Task directions: Rewrite the entries starting with the line containing "This screenshot has height=670, width=671." and going on through the end of the entries, replacing "dropdown" with "menu" and leaving everything else unchanged.

* start *

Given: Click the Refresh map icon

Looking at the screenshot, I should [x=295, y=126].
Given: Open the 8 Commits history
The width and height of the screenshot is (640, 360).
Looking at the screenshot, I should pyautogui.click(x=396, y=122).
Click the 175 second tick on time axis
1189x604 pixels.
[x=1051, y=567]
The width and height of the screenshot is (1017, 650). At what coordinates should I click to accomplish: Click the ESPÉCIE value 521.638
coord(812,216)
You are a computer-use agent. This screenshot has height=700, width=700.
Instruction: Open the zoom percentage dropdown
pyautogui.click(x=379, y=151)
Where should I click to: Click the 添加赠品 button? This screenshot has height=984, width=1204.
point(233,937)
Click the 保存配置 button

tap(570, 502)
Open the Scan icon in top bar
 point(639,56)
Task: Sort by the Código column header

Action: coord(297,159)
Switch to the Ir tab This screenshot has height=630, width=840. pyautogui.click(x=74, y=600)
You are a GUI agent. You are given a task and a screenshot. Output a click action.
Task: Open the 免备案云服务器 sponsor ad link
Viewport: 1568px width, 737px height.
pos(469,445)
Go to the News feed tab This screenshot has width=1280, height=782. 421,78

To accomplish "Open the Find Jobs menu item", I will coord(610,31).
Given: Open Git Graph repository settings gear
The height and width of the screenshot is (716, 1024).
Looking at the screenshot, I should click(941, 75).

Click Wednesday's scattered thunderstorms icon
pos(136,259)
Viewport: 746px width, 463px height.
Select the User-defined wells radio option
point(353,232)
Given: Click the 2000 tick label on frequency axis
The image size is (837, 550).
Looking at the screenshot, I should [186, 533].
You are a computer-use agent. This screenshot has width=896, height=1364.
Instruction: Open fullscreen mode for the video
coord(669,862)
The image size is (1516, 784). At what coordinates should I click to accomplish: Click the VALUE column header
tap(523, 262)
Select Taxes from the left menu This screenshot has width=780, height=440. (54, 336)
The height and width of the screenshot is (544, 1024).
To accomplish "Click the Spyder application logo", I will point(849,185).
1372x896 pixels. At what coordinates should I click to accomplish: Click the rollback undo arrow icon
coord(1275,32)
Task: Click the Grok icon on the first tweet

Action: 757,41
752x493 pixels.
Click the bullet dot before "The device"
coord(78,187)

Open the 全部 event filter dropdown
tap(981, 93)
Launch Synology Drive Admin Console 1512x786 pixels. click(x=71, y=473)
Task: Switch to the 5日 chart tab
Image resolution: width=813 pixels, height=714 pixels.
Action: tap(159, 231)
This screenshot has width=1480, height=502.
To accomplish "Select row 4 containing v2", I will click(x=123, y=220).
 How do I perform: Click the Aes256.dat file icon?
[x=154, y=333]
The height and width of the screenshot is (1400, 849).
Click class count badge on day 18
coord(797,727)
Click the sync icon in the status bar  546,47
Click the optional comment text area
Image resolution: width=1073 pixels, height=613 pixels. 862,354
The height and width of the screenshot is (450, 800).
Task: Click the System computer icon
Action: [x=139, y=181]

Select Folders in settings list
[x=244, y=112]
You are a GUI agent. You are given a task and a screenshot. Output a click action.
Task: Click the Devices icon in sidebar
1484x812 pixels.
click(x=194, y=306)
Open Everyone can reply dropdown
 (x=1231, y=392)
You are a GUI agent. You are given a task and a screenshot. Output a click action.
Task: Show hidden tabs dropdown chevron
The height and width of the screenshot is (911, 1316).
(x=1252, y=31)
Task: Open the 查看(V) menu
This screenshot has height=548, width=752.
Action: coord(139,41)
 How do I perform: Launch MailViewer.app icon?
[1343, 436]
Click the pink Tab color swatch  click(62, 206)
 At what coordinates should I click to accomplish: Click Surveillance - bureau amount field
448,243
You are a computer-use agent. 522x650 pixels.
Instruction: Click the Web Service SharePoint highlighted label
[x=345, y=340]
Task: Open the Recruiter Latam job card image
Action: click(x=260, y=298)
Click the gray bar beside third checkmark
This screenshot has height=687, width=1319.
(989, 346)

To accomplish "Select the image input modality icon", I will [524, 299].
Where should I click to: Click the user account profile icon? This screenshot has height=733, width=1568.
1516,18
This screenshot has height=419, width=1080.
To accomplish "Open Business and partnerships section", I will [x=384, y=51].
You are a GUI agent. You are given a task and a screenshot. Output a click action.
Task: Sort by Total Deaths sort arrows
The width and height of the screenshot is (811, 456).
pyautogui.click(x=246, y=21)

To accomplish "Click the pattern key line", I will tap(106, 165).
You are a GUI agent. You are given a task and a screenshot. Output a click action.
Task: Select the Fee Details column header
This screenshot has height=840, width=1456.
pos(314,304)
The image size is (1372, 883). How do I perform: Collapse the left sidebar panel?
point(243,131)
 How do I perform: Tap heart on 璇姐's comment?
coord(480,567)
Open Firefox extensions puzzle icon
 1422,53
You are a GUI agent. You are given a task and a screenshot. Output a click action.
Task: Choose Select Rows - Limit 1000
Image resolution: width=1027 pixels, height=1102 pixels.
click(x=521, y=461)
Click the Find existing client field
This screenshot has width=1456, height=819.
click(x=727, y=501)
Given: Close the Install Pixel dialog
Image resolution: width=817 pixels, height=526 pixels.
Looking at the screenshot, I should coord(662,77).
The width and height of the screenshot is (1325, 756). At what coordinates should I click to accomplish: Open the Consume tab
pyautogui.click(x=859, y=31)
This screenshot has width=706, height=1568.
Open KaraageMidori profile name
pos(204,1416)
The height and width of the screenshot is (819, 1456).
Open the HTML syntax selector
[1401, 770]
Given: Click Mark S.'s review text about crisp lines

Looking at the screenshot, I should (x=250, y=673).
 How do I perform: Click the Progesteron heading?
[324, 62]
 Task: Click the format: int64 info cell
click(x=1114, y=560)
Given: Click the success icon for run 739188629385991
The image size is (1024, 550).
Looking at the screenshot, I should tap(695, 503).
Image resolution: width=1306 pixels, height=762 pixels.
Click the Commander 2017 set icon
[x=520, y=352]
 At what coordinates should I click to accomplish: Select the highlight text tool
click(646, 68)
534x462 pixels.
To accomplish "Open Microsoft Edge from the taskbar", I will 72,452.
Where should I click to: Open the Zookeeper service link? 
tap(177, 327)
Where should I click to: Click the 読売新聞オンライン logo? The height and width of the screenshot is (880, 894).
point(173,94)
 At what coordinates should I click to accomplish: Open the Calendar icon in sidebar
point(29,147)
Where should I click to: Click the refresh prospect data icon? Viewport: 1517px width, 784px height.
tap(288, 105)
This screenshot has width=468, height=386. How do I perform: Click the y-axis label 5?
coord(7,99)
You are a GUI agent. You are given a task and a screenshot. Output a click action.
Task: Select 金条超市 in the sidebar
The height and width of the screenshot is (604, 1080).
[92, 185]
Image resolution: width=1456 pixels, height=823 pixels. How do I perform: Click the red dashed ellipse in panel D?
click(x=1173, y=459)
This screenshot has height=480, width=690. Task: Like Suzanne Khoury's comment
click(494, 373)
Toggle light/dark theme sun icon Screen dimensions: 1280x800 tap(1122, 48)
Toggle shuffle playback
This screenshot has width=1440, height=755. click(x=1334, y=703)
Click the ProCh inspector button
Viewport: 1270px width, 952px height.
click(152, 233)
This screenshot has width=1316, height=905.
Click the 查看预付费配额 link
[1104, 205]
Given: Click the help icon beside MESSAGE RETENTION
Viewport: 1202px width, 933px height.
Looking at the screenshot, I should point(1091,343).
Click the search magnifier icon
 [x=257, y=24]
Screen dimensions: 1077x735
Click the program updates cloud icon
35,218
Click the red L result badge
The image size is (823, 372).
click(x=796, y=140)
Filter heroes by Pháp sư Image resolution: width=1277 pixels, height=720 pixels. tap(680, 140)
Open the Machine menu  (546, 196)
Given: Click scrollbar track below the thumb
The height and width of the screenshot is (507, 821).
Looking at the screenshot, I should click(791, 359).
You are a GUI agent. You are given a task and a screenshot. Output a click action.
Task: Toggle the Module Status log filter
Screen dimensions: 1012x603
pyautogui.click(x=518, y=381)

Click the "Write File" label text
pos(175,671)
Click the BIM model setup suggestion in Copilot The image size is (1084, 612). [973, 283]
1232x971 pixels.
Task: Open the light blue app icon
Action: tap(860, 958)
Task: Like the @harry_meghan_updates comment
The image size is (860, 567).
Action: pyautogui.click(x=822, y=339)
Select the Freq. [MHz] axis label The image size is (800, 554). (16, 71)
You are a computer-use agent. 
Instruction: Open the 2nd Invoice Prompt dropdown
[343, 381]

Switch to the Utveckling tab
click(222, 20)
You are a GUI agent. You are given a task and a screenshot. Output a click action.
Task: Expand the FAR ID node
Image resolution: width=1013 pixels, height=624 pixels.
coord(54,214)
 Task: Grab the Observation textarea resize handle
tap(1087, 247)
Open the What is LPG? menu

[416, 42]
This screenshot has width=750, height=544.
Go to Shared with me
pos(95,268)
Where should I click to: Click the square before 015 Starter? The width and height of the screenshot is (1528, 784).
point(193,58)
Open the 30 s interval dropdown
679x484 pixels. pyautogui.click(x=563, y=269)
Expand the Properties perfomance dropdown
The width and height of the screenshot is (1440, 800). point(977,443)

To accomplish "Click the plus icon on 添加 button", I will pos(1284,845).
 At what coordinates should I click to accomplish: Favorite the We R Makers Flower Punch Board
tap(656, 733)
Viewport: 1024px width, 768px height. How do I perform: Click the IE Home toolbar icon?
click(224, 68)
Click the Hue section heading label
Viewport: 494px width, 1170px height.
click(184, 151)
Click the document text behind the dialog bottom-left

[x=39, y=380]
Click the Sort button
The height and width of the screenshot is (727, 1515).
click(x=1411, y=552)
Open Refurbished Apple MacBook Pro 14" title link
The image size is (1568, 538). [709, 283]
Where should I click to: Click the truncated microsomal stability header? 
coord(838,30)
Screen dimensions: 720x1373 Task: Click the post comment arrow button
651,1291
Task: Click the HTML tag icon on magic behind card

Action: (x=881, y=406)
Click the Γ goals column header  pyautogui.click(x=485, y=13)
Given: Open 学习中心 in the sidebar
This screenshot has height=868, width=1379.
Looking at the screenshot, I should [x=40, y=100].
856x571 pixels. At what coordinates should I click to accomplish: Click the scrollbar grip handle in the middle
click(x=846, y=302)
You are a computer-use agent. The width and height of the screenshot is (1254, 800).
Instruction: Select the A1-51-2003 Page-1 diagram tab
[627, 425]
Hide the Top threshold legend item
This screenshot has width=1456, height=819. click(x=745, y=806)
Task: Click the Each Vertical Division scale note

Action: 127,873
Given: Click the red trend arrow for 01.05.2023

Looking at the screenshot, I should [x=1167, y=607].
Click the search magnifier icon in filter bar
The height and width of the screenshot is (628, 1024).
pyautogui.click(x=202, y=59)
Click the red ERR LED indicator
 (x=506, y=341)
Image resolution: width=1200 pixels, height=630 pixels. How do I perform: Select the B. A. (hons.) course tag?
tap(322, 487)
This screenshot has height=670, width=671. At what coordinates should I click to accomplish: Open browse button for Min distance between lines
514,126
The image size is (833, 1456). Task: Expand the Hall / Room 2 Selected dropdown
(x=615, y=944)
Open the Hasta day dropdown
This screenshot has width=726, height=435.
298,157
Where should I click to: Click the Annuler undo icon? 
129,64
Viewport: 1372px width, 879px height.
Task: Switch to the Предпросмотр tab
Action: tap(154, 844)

* end *

Complete output:
This screenshot has height=670, width=671. At what coordinates should I click to accomplish: Open browse button for Min distance between lines
514,126
The image size is (833, 1456). Task: Expand the Hall / Room 2 Selected menu
(x=615, y=944)
Open the Hasta day menu
This screenshot has width=726, height=435.
298,157
Where should I click to: Click the Annuler undo icon? 
129,64
Viewport: 1372px width, 879px height.
Task: Switch to the Предпросмотр tab
Action: tap(154, 844)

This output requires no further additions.